Spinney recounted a time at a recent party in Spokane when a man came up to him, trying to place his face.

“‘Dude, I saw you on TV. You’re the host of the ‘Mountain Mafia’ show,’” Spinney said the man exclaimed as he made the connection. “That really hit me. There’s no ceiling because the way we run our stuff, it’s our thing and we do it our way, and we have some good structure.”

Miltz and Spinney kept coming back to the significance of their creative control and how they want to be sure to represent competitors and their sport accurately and fairly.

“Up until recently, often motorsport has had a sour taste in people’s mouths. … Some of these events have created issues with neighbors, zoning stuff,” Miltz said. “But what we created is we’re family friendly. It’s a lot easier to have families there and having the quality people there, and when these families and crews realize there’s a safe spot and professional spot to participate or spectate, they tell friends and families, and that’s how we’ve grown.”

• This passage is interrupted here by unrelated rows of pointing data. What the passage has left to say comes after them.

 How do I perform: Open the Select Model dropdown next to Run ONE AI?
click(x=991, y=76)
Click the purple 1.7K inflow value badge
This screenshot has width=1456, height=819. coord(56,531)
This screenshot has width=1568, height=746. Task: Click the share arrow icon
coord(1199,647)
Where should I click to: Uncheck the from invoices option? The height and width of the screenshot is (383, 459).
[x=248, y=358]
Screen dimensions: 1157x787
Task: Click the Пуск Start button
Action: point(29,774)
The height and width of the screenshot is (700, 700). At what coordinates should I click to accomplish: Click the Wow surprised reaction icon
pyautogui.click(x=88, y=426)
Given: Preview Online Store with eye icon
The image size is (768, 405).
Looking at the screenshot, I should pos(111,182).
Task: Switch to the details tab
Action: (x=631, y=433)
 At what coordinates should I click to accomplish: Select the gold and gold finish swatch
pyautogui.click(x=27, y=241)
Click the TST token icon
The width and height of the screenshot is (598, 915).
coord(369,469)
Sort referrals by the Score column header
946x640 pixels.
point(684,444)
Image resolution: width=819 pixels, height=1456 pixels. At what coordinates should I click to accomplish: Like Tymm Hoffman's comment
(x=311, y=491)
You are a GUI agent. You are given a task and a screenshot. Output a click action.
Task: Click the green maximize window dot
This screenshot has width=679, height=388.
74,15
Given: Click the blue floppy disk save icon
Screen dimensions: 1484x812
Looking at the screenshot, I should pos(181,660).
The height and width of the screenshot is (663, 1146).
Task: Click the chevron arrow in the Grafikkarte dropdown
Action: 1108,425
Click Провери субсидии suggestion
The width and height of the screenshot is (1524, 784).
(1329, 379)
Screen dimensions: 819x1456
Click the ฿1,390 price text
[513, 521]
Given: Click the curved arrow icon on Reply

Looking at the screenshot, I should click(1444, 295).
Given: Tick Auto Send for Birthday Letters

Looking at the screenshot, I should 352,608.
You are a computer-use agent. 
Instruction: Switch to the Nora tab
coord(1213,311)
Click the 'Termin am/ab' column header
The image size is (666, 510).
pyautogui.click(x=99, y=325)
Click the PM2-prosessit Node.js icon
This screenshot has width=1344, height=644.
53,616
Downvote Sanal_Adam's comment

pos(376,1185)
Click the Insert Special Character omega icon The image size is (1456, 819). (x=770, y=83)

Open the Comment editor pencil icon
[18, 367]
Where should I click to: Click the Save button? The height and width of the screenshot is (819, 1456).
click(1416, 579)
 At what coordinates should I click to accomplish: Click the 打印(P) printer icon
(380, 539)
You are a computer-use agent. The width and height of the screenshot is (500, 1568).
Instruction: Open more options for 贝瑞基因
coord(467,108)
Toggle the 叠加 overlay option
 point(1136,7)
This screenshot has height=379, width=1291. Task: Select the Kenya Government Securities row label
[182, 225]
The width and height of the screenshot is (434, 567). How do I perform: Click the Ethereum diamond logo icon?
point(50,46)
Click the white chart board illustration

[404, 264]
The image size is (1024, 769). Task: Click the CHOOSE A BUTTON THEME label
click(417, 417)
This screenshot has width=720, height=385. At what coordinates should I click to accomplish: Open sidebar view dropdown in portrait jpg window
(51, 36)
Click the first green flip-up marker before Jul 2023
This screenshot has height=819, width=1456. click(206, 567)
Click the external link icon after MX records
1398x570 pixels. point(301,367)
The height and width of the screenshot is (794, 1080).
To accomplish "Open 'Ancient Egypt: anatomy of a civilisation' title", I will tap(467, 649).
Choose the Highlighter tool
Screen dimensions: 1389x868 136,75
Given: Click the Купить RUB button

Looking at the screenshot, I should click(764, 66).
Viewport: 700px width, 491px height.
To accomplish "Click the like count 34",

Season 2 of “Mountain Mafia” is a go, they said, and film crews will be back for Mountain Havoc June 7 through 9. Miltz said they’re planning a few changes based on their experience last season, including mic-ing up the trucks so people can hear the unique sound of each. They had also planned to film some at the “Wake the Squatch” qualifier on the Ranch in April for supplemental footage.

All of it has Miltz and Spinney excited about the future of “vehicular violence.”

“We’re going for higher quality, more action and more airtime,” Spinney said. “It’s worldwide. It’s pretty rad.”